Researcher biographies

Suzanne Ost is a professor of law at Lancaster University. She has written numerous socio-legal journal articles and book chapters on child abusive images and child sexual exploitation and a book: Child Pornography and Sexual Grooming: Legal and Societal Responses (Cambridge University Press, 2009). She also publishes in the field of healthcare law and bioethics, with her most recent publication in this area being her book: Exploitation, Ethics and Law: Violating the Ethos of the Doctor-Patient Relationship (Routledge, 2021). She  was an expert adviser to the Citizens’ Jury on Assisted Dying in Jersey during 2021 and was the Editor in Chief of the Medical Law Review between 2011-2020.

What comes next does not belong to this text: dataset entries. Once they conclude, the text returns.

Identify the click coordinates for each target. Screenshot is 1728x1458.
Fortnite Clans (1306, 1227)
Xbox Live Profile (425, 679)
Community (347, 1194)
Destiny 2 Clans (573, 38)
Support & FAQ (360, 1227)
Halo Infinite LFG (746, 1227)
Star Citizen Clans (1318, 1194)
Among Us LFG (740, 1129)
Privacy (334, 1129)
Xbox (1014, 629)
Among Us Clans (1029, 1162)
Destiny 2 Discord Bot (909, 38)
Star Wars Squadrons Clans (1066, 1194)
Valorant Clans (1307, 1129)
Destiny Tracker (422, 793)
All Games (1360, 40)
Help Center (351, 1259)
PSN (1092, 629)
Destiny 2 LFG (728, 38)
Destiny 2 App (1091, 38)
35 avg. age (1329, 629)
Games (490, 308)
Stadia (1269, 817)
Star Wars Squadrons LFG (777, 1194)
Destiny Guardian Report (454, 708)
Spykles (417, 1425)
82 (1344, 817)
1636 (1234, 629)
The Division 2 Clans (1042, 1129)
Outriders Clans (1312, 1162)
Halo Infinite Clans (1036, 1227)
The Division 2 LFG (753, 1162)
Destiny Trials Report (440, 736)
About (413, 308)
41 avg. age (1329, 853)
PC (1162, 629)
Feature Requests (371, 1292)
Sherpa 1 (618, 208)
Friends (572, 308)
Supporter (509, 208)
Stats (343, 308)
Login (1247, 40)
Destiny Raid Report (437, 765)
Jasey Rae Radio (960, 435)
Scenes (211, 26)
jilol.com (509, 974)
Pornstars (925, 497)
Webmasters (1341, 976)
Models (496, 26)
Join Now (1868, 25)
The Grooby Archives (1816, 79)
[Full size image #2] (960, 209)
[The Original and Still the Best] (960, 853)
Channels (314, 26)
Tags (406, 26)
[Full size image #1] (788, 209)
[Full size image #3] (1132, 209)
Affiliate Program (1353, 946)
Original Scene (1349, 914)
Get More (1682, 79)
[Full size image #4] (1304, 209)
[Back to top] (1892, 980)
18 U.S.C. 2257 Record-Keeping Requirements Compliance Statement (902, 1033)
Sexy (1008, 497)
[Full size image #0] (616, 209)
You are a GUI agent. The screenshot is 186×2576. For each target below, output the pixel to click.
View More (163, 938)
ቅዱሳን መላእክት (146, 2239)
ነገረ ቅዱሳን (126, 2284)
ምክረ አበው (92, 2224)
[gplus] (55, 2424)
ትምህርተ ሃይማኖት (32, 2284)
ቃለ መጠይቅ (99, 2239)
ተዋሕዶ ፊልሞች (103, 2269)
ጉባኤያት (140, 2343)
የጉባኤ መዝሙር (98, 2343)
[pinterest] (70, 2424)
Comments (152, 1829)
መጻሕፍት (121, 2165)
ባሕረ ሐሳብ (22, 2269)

Alisdair Gillespie is Professor of Criminal Law and Justice at Lancaster University. His research focuses primarily on cybercrime, particularly in respect of child sexual abuse and exploitation. He has several publications on this subject, including his texts ‘Child Pornography: Law and Policy’ and ‘Cybercrime: Key Issues and Debates’. Alisdair was a founder member of the Home Secretary’s Internet Task Force on Child Protection which was responsible for several legislative developments, including criminalising sexual solicitation (Sexual Offences Act 2003, s.15). He has acted as an expert advisor to governments on behalf of both the European Union and the Council of Europe. He has also advised the Home Office, Ministry of Justice, National Police Chiefs Council (and its predecessor, the Association of Chief Police Officers) on these matters. He has previously undertaken training for national and local law enforcement, the Crown Prosecution Service and the Criminal Bar Association. He has also developed training sessions for the judiciary, both within the UK and across Europe. He is a Justice of the Peace and sits on the Lancashire Bench.

 

Monique Mehmi is currently a research assistant at the School of Law, Keele University on the ‘COVID-19 and Adult Social Care and Adult Safeguarding: A Large-Scale Mixed Methods Study’ project funded by The Health Foundation. Before this she was a student at the School of Law, Keele University on the LLB Law programme, followed by the MA in Child Care Law and Practice. Her interests lie mainly in child law, human rights, and transnational crimes. More specifically, children’s rights, human trafficking, modern slavery, and exploitation. Monique has recently started on a new project at Edge Hill University as a research project coordinator on the project ‘Exploring International Law Enforcement Information Exchange’ funded by the UKRI. The project will explore information sharing between international law enforcement agencies in the context of serious organised crimes.

 

External partners

Prof Ethel Quayle C.B.E, Personal Chair of Forensic Clinical Psychology, University of Edinburgh. Ethel is an academic recognised as being one of the leading clinical psychologists on child sexual exploitation in the UK, who has worked with both sex offenders and their victims.  For over 20 years she has researched technology-mediated crimes against children, collaborating internationally with government and non-government agencies in the context of research, policy and practice. Her recent EU-funded research examined the function of coercive and non-coercive self-produced sexual images by adolescents and NSPCC-funded research on deterrence of possession of images.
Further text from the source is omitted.